*** Records shown ***

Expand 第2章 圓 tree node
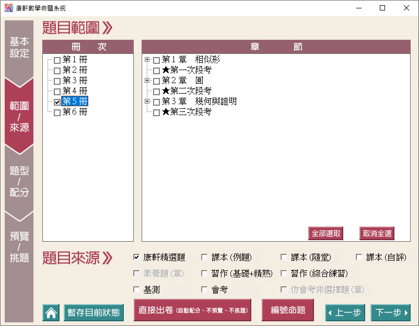 coord(147,81)
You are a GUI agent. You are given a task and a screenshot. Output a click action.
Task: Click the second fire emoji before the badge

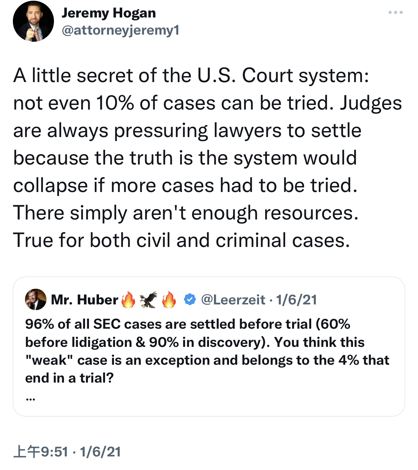169,300
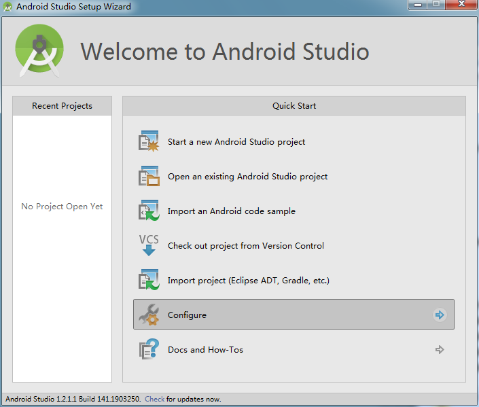Click the Import project Eclipse/Gradle icon
The width and height of the screenshot is (479, 407).
coord(149,280)
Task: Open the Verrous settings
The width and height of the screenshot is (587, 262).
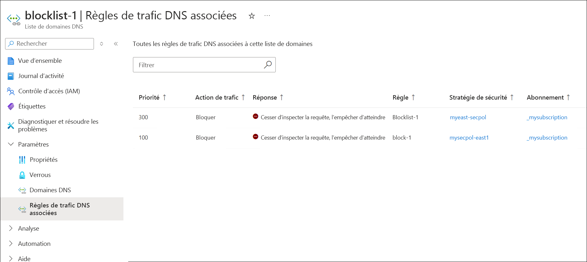Action: 40,175
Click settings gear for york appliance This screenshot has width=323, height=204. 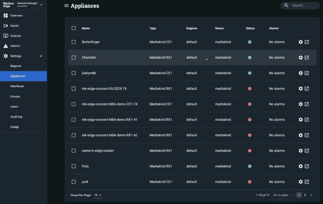coord(301,182)
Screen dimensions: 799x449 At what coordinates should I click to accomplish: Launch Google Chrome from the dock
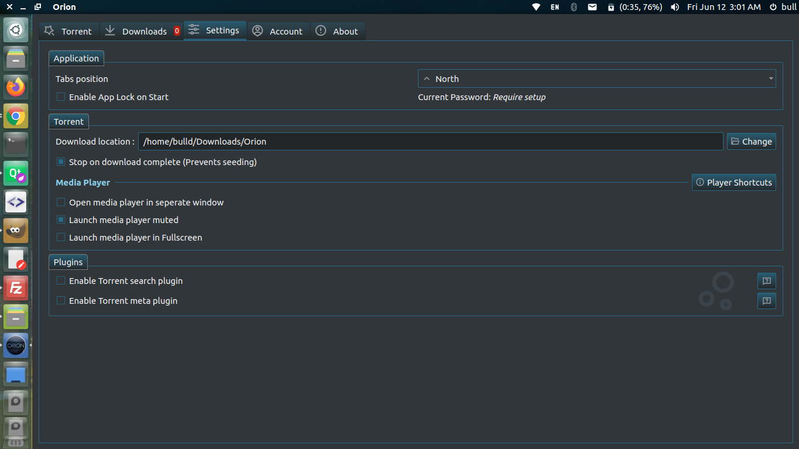coord(15,115)
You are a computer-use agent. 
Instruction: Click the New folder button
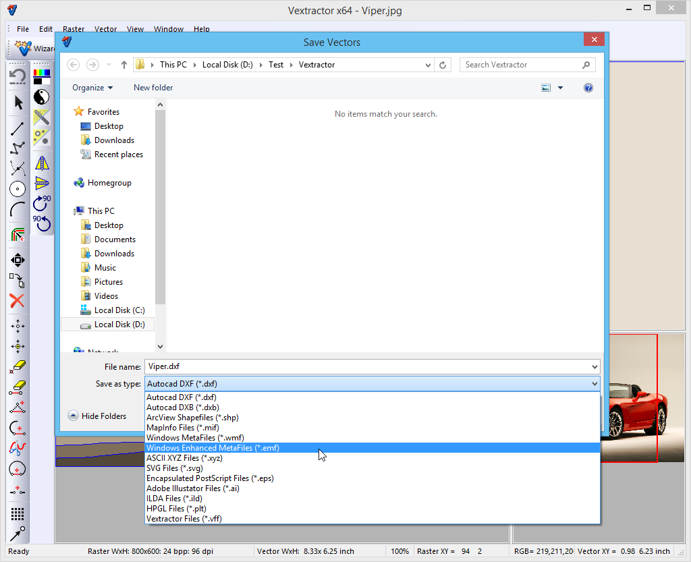click(x=153, y=88)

***

_Work task_: Your reply should be only the number of lines in the records above that include "agent".

_Answer_: 2